START MATERIALS PROVIDED

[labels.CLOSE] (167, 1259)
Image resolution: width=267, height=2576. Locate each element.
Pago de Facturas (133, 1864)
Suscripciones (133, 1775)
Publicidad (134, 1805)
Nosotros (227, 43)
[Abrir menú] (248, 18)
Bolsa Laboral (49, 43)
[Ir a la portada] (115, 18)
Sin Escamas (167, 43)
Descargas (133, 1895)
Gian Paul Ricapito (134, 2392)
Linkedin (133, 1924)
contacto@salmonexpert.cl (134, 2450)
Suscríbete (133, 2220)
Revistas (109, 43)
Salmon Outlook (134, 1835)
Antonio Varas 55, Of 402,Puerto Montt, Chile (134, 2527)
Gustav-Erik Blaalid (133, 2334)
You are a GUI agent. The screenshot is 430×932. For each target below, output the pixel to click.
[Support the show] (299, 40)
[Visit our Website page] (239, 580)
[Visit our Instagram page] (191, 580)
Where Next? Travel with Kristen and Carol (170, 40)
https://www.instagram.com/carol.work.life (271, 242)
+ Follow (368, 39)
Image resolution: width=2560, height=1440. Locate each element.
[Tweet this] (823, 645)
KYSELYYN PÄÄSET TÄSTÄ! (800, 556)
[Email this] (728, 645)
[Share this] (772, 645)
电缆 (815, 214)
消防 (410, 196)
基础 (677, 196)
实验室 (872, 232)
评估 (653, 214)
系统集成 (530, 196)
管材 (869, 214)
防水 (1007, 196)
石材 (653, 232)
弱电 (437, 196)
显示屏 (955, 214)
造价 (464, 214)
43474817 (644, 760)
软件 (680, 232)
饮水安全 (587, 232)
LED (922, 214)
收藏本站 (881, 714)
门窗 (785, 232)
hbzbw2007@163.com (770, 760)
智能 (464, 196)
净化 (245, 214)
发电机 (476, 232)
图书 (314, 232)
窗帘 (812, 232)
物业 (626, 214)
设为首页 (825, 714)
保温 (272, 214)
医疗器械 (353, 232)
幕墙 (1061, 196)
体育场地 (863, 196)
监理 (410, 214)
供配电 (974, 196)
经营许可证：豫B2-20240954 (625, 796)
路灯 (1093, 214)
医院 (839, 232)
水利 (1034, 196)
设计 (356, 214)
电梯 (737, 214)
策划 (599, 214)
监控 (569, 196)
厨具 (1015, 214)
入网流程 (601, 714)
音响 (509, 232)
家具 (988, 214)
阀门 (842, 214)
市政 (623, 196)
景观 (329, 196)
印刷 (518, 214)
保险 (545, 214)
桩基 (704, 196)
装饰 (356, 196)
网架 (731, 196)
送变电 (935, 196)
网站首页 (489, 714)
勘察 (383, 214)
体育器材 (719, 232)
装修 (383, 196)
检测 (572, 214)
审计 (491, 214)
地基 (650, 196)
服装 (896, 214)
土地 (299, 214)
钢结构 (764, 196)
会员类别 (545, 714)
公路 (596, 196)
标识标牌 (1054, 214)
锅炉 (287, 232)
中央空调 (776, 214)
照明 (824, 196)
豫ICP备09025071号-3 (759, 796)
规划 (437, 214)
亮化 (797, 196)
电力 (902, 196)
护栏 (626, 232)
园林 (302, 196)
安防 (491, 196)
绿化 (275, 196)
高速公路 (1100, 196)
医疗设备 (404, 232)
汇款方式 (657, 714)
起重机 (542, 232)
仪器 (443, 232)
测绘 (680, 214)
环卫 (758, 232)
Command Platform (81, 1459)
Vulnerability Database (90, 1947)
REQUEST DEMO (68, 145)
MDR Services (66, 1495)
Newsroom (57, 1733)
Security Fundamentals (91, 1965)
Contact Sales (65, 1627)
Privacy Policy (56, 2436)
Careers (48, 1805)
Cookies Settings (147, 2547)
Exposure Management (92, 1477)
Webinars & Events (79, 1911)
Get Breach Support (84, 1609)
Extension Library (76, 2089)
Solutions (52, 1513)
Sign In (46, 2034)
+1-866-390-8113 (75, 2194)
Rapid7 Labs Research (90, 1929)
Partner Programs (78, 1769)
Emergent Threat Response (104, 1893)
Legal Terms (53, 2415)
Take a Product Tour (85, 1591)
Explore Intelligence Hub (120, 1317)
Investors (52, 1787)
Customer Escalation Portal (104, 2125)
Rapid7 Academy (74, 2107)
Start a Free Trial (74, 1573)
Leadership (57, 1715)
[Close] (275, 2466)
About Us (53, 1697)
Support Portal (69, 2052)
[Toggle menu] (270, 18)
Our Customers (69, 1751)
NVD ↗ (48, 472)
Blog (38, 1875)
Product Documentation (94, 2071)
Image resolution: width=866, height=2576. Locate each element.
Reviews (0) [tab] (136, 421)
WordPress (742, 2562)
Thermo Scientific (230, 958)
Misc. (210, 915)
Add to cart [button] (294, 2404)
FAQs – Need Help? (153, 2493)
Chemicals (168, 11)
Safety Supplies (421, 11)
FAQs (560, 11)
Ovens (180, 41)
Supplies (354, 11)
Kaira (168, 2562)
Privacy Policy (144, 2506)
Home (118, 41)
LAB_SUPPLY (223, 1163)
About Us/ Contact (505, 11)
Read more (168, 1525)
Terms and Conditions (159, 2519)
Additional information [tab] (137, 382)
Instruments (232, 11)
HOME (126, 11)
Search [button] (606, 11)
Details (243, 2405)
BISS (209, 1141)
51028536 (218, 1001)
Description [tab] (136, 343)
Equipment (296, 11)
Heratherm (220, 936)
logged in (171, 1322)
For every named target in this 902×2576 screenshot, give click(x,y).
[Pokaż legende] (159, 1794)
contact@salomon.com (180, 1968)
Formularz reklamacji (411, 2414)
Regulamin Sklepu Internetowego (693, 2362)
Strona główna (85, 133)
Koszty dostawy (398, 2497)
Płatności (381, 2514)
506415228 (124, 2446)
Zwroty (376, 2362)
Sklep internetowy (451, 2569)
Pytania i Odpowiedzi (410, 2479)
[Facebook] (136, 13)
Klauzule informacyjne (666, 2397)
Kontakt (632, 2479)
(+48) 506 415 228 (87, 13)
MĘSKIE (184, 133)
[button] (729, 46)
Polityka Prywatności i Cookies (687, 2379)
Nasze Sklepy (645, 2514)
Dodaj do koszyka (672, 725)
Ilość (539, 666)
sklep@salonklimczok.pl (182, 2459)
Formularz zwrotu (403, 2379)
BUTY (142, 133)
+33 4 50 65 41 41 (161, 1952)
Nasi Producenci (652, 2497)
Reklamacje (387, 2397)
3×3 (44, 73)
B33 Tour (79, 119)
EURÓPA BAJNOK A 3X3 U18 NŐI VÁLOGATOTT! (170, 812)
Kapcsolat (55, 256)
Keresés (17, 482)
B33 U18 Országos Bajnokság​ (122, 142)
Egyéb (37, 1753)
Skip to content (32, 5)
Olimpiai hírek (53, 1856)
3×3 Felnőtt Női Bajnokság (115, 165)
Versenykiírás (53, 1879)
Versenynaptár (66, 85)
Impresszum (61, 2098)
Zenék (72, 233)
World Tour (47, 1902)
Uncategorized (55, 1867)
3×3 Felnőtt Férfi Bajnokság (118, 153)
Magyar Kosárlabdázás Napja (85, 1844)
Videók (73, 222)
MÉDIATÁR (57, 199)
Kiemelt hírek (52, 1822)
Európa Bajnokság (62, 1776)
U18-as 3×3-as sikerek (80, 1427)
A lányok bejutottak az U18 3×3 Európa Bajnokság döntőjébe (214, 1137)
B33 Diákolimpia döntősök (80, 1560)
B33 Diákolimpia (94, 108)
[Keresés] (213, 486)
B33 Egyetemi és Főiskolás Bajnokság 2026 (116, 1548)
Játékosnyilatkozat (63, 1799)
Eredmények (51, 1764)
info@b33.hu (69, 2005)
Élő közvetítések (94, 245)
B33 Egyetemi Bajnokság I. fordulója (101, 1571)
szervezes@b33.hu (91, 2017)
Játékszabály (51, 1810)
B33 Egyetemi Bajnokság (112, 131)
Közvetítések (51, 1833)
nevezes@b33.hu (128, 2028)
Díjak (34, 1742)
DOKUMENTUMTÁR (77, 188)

END MATERIALS PROVIDED

Return exactly, and only, the lines from the start of the listing through the line with "音响 (509, 232)".

[labels.CLOSE] (167, 1259)
Image resolution: width=267, height=2576. Locate each element.
Pago de Facturas (133, 1864)
Suscripciones (133, 1775)
Publicidad (134, 1805)
Nosotros (227, 43)
[Abrir menú] (248, 18)
Bolsa Laboral (49, 43)
[Ir a la portada] (115, 18)
Sin Escamas (167, 43)
Descargas (133, 1895)
Gian Paul Ricapito (134, 2392)
Linkedin (133, 1924)
contacto@salmonexpert.cl (134, 2450)
Suscríbete (133, 2220)
Revistas (109, 43)
Salmon Outlook (134, 1835)
Antonio Varas 55, Of 402,Puerto Montt, Chile (134, 2527)
Gustav-Erik Blaalid (133, 2334)
You are a GUI agent. The screenshot is 430×932. For each target below, output the pixel to click.
[Support the show] (299, 40)
[Visit our Website page] (239, 580)
[Visit our Instagram page] (191, 580)
Where Next? Travel with Kristen and Carol (170, 40)
https://www.instagram.com/carol.work.life (271, 242)
+ Follow (368, 39)
Image resolution: width=2560, height=1440. Locate each element.
[Tweet this] (823, 645)
KYSELYYN PÄÄSET TÄSTÄ! (800, 556)
[Email this] (728, 645)
[Share this] (772, 645)
电缆 (815, 214)
消防 (410, 196)
基础 (677, 196)
实验室 (872, 232)
评估 (653, 214)
系统集成 (530, 196)
管材 (869, 214)
防水 (1007, 196)
石材 (653, 232)
弱电 (437, 196)
显示屏 (955, 214)
造价 (464, 214)
43474817 (644, 760)
软件 (680, 232)
饮水安全 (587, 232)
LED (922, 214)
收藏本站 (881, 714)
门窗 (785, 232)
hbzbw2007@163.com (770, 760)
智能 (464, 196)
净化 (245, 214)
发电机 (476, 232)
图书 (314, 232)
窗帘 (812, 232)
物业 (626, 214)
设为首页 (825, 714)
保温 (272, 214)
医疗器械 (353, 232)
幕墙 (1061, 196)
体育场地 (863, 196)
监理 (410, 214)
供配电 (974, 196)
经营许可证：豫B2-20240954 (625, 796)
路灯 (1093, 214)
医院 (839, 232)
水利 (1034, 196)
设计 (356, 214)
电梯 (737, 214)
策划 (599, 214)
监控 (569, 196)
厨具 (1015, 214)
入网流程 (601, 714)
音响 (509, 232)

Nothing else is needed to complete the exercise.